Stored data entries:
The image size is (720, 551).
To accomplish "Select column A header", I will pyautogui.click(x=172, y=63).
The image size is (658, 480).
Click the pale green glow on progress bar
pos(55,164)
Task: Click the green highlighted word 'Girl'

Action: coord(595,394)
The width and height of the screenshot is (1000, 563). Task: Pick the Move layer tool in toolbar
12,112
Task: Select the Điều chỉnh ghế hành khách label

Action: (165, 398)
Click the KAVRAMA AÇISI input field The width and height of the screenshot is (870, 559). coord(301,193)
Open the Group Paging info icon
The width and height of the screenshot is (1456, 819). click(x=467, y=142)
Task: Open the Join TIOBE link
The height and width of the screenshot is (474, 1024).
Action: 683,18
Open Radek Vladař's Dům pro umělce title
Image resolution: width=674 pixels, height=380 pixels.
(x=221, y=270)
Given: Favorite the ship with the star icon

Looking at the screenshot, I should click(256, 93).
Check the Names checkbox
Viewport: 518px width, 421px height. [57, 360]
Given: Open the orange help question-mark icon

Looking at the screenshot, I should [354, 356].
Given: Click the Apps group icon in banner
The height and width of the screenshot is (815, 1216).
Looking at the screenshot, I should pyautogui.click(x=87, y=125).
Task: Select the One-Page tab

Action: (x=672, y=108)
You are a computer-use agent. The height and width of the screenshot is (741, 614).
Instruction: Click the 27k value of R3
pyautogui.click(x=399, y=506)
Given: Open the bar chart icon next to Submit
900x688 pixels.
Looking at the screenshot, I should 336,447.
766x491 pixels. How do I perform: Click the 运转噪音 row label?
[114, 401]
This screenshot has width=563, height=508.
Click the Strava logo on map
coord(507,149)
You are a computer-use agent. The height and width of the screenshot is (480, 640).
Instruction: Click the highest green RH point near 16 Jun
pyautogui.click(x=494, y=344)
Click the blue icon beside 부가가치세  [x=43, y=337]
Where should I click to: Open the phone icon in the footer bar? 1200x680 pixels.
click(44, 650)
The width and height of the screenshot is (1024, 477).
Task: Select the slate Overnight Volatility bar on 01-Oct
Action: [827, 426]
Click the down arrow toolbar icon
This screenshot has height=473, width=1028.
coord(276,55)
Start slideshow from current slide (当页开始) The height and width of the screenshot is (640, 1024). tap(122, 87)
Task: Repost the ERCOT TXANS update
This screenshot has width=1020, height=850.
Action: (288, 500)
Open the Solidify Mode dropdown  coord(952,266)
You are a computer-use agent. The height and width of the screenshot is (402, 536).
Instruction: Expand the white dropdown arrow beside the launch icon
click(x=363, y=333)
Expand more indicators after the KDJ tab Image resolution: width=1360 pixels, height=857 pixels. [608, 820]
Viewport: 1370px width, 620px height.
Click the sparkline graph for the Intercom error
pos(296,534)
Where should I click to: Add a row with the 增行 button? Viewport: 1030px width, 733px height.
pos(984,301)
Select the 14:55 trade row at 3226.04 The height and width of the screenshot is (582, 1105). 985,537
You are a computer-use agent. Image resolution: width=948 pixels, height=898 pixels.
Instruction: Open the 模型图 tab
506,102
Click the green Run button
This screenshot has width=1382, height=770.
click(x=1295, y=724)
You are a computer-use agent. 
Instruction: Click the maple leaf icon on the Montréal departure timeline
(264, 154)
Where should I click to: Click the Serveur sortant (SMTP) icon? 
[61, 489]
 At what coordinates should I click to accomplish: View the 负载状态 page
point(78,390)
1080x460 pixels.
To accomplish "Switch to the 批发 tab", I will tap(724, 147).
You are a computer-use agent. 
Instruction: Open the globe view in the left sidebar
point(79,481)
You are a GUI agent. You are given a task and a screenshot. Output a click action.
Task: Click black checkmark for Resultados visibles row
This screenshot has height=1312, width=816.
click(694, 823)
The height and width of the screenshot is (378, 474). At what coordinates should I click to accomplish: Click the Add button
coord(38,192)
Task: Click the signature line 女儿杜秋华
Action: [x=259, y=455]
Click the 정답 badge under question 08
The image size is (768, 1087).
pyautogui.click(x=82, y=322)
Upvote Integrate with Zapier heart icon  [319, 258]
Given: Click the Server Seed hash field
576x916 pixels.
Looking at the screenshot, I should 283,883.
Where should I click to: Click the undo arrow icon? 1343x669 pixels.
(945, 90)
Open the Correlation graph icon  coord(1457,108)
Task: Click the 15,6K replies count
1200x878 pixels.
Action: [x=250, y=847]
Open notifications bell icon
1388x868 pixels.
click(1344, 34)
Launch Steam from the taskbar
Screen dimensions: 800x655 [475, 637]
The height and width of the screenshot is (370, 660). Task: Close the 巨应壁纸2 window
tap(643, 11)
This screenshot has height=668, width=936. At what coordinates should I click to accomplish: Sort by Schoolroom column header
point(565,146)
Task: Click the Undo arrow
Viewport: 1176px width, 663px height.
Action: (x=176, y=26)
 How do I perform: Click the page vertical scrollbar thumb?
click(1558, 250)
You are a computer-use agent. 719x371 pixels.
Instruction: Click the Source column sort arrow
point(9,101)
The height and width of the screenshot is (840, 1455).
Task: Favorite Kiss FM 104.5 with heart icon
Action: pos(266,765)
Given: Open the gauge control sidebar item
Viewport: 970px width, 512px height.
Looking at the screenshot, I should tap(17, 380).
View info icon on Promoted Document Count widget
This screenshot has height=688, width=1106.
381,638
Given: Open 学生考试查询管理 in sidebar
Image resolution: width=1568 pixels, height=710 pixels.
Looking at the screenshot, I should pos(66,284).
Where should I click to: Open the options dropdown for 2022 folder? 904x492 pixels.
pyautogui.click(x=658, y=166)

> [TRY IT] Each line of the data above needs to be returned exactly.

> [TASK OUTPUT]
The image size is (720, 551).
To accomplish "Select column A header", I will pyautogui.click(x=172, y=63).
The image size is (658, 480).
Click the pale green glow on progress bar
pos(55,164)
Task: Click the green highlighted word 'Girl'

Action: coord(595,394)
The width and height of the screenshot is (1000, 563). Task: Pick the Move layer tool in toolbar
12,112
Task: Select the Điều chỉnh ghế hành khách label

Action: (165, 398)
Click the KAVRAMA AÇISI input field The width and height of the screenshot is (870, 559). coord(301,193)
Open the Group Paging info icon
The width and height of the screenshot is (1456, 819). click(x=467, y=142)
Task: Open the Join TIOBE link
The height and width of the screenshot is (474, 1024).
Action: 683,18
Open Radek Vladař's Dům pro umělce title
Image resolution: width=674 pixels, height=380 pixels.
(x=221, y=270)
Given: Favorite the ship with the star icon

Looking at the screenshot, I should click(256, 93).
Check the Names checkbox
Viewport: 518px width, 421px height. [57, 360]
Given: Open the orange help question-mark icon

Looking at the screenshot, I should [354, 356].
Given: Click the Apps group icon in banner
The height and width of the screenshot is (815, 1216).
Looking at the screenshot, I should pyautogui.click(x=87, y=125).
Task: Select the One-Page tab

Action: (x=672, y=108)
You are a computer-use agent. The height and width of the screenshot is (741, 614).
Instruction: Click the 27k value of R3
pyautogui.click(x=399, y=506)
Given: Open the bar chart icon next to Submit
900x688 pixels.
Looking at the screenshot, I should 336,447.
766x491 pixels. How do I perform: Click the 运转噪音 row label?
[114, 401]
This screenshot has width=563, height=508.
Click the Strava logo on map
coord(507,149)
You are a computer-use agent. The height and width of the screenshot is (480, 640).
Instruction: Click the highest green RH point near 16 Jun
pyautogui.click(x=494, y=344)
Click the blue icon beside 부가가치세  [x=43, y=337]
Where should I click to: Open the phone icon in the footer bar? 1200x680 pixels.
click(44, 650)
The width and height of the screenshot is (1024, 477).
Task: Select the slate Overnight Volatility bar on 01-Oct
Action: [827, 426]
Click the down arrow toolbar icon
This screenshot has height=473, width=1028.
coord(276,55)
Start slideshow from current slide (当页开始) The height and width of the screenshot is (640, 1024). tap(122, 87)
Task: Repost the ERCOT TXANS update
This screenshot has width=1020, height=850.
Action: (288, 500)
Open the Solidify Mode dropdown  coord(952,266)
You are a computer-use agent. The height and width of the screenshot is (402, 536).
Instruction: Expand the white dropdown arrow beside the launch icon
click(x=363, y=333)
Expand more indicators after the KDJ tab Image resolution: width=1360 pixels, height=857 pixels. [608, 820]
Viewport: 1370px width, 620px height.
Click the sparkline graph for the Intercom error
pos(296,534)
Where should I click to: Add a row with the 增行 button? Viewport: 1030px width, 733px height.
pos(984,301)
Select the 14:55 trade row at 3226.04 The height and width of the screenshot is (582, 1105). 985,537
You are a computer-use agent. Image resolution: width=948 pixels, height=898 pixels.
Instruction: Open the 模型图 tab
506,102
Click the green Run button
This screenshot has width=1382, height=770.
click(x=1295, y=724)
You are a computer-use agent. 
Instruction: Click the maple leaf icon on the Montréal departure timeline
(264, 154)
Where should I click to: Click the Serveur sortant (SMTP) icon? 
[61, 489]
 At what coordinates should I click to accomplish: View the 负载状态 page
point(78,390)
1080x460 pixels.
To accomplish "Switch to the 批发 tab", I will tap(724, 147).
You are a computer-use agent. 
Instruction: Open the globe view in the left sidebar
point(79,481)
You are a GUI agent. You are given a task and a screenshot. Output a click action.
Task: Click black checkmark for Resultados visibles row
This screenshot has height=1312, width=816.
click(694, 823)
The height and width of the screenshot is (378, 474). At what coordinates should I click to accomplish: Click the Add button
coord(38,192)
Task: Click the signature line 女儿杜秋华
Action: [x=259, y=455]
Click the 정답 badge under question 08
The image size is (768, 1087).
pyautogui.click(x=82, y=322)
Upvote Integrate with Zapier heart icon  [319, 258]
Given: Click the Server Seed hash field
576x916 pixels.
Looking at the screenshot, I should 283,883.
Where should I click to: Click the undo arrow icon? 1343x669 pixels.
(945, 90)
Open the Correlation graph icon  coord(1457,108)
Task: Click the 15,6K replies count
1200x878 pixels.
Action: [x=250, y=847]
Open notifications bell icon
1388x868 pixels.
click(1344, 34)
Launch Steam from the taskbar
Screen dimensions: 800x655 [475, 637]
The height and width of the screenshot is (370, 660). Task: Close the 巨应壁纸2 window
tap(643, 11)
This screenshot has height=668, width=936. At what coordinates should I click to accomplish: Sort by Schoolroom column header
point(565,146)
Task: Click the Undo arrow
Viewport: 1176px width, 663px height.
Action: (x=176, y=26)
 How do I perform: Click the page vertical scrollbar thumb?
click(1558, 250)
You are a computer-use agent. 719x371 pixels.
Instruction: Click the Source column sort arrow
point(9,101)
The height and width of the screenshot is (840, 1455).
Task: Favorite Kiss FM 104.5 with heart icon
Action: pos(266,765)
Given: Open the gauge control sidebar item
Viewport: 970px width, 512px height.
Looking at the screenshot, I should tap(17, 380).
View info icon on Promoted Document Count widget
This screenshot has height=688, width=1106.
381,638
Given: Open 学生考试查询管理 in sidebar
Image resolution: width=1568 pixels, height=710 pixels.
Looking at the screenshot, I should pos(66,284).
Where should I click to: Open the options dropdown for 2022 folder? 904x492 pixels.
pyautogui.click(x=658, y=166)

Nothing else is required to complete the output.